*LIST OF TASKS*
a: Answer these questions about the text on William Erasmus Darwin:
(i) At which bank in Southampton did he work?
(ii) What did he balance on his head during his father's funeral?
(iii) After how many days did he learn to follow a candle with his eyes?
b: How would this sentence from the text on William Erasmus Darwin read in Spanish: "Darwin was very fond of his son; at his birth he called him 'a prodigy of beauty & intellect', and named him after his own grandfather Erasmus Darwin."?
c: Could you proceed with the text on William Erasmus Darwin, picking up after its last sentence?

*TEXT FOR ANALYSIS*
- Opening Delimiter -

William Erasmus Darwin (27 December 1839 – 8 September 1914) was the first-born son, and the eldest of all the children of Charles and Emma Darwin, and the subject of child development studies by his father.

==Life==
He was educated at Rugby School and Christ's College, Cambridge, and later became a banker at Grant and Maddison's Union Banking Company in Southampton. In 1877 he married an American, Sara Price Ashburner Sedgwick (1839 – 1902), daughter of Theodore Sedgwick. William was a great believer in university education being available to all, and championed the establishment of a university college in Southampton in 1902. The Darwins had no children of their own, and after his wife died, William devoted himself much to his nieces Gwen Raverat, Frances Cornford, and Margaret Keynes. William died on 8 September 1914 at Sedbergh in Cumbria. Raverat remembered him fondly as an eccentric and entirely unselfconscious man in her childhood memoirs Period Piece (1952).

There is a story about him at my grandfather's funeral at Westminster Abbey. He was sitting in the front seat as eldest son and chief mourner, and he felt a draught on his already bald head; so he put his black gloves to balance on the top of his skull, and sat like that all through the service with the eyes of the nation upon him.
— Gwen Raverat, Period Piece

William is primarily notable as a subject of Charles Darwin's studies of infant psychology. Darwin was very fond of his son; at his birth he called him "a prodigy of beauty & intellect", and named him after his own grandfather Erasmus Darwin. During William's first three years his father kept a diary of gestures and facial expressions the infant made. The studies were part of Darwin's comparison between animal and human development, after he had already thoroughly studied orangutan babies at the London Zoo. The diary contains observations on the child learning to follow a candle with his eyes after nine days, smiling with his eyes after six weeks and three days, and developing distinctive cries adjusted to specific situations after eleven weeks. He also noticed the development of more profound personality traits, such as reason and, at two-and-a-half years, conscience.

- Closing Delimiter -

*RECORDS PROVIDED*
- Opening Delimiter -

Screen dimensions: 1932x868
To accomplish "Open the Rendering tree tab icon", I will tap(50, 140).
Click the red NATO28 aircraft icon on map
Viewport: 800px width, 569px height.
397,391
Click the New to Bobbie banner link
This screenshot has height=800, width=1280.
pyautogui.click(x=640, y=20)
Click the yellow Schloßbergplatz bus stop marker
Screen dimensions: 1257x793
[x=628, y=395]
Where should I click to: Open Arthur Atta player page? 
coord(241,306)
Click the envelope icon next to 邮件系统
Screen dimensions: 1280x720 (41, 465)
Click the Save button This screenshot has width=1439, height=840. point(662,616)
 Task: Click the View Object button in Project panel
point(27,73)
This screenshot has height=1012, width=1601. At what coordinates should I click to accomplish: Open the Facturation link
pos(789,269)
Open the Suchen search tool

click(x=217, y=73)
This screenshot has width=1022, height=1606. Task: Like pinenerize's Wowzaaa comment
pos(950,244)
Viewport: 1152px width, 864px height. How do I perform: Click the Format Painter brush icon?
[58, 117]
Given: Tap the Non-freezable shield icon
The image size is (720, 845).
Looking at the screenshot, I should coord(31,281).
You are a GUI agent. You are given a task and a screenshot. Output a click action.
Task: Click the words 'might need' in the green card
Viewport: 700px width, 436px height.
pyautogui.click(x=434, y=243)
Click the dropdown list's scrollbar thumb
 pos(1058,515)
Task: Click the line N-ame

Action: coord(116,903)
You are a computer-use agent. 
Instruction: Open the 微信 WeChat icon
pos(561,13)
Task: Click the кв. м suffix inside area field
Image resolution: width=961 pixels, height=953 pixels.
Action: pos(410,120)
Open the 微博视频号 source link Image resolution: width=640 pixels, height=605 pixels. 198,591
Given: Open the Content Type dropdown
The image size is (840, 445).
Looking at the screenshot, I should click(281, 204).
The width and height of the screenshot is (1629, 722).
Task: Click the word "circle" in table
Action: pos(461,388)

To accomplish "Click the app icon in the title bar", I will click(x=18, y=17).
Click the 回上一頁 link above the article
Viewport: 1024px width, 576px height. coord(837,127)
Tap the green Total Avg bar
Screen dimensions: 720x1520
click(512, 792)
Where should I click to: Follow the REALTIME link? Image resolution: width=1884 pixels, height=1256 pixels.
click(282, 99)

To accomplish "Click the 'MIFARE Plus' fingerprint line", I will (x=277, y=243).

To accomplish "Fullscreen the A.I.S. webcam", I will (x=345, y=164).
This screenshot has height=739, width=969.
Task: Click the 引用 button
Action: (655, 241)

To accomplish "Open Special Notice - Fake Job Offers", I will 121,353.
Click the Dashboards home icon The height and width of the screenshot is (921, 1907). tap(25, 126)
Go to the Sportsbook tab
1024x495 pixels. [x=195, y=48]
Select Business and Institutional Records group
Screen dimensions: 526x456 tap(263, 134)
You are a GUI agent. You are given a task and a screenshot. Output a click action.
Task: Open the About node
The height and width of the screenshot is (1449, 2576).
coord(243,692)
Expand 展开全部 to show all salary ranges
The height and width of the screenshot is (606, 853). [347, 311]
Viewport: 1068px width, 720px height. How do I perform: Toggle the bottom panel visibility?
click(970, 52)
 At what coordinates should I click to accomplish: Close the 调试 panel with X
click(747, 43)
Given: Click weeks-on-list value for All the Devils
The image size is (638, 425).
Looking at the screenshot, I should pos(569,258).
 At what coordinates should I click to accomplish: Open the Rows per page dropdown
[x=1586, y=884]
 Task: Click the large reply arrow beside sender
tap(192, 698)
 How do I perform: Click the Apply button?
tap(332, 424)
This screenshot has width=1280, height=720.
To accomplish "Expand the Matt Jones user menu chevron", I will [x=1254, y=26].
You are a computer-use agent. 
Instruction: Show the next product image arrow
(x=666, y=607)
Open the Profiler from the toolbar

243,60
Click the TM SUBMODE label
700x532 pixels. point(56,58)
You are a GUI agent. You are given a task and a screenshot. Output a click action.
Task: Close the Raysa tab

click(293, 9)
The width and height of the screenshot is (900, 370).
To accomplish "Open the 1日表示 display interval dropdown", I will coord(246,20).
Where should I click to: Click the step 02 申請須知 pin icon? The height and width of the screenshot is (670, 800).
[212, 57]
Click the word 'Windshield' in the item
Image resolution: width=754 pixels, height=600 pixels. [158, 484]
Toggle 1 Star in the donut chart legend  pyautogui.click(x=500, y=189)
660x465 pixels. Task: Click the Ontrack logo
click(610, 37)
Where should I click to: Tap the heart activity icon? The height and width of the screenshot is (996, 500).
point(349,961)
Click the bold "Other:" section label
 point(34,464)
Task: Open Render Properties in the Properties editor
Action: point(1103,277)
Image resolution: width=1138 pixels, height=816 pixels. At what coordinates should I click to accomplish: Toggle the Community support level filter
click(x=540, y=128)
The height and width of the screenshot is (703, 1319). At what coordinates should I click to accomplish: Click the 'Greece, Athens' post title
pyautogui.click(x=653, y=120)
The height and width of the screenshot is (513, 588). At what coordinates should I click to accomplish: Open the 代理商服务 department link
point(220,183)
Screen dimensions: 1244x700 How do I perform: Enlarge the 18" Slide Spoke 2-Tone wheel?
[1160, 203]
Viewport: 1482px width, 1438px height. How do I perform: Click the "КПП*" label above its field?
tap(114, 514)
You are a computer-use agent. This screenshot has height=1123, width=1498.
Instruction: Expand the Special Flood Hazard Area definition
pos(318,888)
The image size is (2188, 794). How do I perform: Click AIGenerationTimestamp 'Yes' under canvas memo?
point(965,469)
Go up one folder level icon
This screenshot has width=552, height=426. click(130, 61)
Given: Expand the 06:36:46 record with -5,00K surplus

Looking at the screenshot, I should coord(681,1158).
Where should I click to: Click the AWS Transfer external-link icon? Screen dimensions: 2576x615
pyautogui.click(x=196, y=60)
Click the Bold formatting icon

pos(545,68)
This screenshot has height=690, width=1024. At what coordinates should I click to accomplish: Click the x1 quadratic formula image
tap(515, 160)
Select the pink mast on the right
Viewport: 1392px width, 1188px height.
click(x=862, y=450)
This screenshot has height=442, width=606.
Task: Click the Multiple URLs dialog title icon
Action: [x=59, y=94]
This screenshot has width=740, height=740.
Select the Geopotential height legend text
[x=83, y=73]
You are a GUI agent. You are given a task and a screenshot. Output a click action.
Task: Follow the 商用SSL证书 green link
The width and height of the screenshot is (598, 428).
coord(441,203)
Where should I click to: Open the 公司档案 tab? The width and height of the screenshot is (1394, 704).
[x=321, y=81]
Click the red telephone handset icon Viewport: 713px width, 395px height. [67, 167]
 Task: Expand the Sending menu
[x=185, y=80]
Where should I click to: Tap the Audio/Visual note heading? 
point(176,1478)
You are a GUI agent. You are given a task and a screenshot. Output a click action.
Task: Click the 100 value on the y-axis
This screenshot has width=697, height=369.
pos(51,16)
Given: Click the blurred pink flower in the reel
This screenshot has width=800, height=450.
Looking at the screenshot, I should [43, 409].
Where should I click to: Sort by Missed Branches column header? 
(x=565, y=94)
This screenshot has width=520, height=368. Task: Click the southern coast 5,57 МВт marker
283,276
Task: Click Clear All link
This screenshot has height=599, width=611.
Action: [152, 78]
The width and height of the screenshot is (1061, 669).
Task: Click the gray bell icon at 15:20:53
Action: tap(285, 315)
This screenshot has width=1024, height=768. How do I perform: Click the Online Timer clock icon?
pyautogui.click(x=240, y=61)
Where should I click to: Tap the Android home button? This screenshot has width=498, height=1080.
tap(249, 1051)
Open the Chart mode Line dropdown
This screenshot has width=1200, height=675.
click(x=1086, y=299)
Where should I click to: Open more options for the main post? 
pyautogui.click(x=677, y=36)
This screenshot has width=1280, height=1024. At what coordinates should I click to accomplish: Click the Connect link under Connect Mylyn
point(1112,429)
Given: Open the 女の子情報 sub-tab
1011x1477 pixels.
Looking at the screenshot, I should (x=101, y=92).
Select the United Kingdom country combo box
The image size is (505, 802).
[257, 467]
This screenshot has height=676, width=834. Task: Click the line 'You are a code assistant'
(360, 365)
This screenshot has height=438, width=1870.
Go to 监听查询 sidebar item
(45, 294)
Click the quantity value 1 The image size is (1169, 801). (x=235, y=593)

- Closing Delimiter -

*ANSWERS PROVIDED*
a:
(i) Grant and Maddison's Union Banking Company
(ii) His black gloves
(iii) Nine days

b: Darwin sentía un gran cariño por su hijo; al nacer lo llamó «un prodigio de belleza e intelecto» y le puso el nombre de su propio abuelo, Erasmus Darwin.

c:
Charles Darwin published his findings in the journal Mind in June 1877, in an article titled "A biographical sketch of an infant". The studies were also an influence behind his work The Expression of the Emotions in Man and Animals, published in 1872. Darwin's work on infant development and child psychology inspired other academics, such as the German psychologist William Preyer and the American James Mark Baldwin, who acknowledged Darwin's influence in his 1913 History of Psychology.
William was a keen amateur photographer, and took several portraits of members of his family.

William Darwin and his wife are buried in St Nicolas Church, North Stoneham, Hampshire; having lived in Bassett, near Southampton, Hampshire.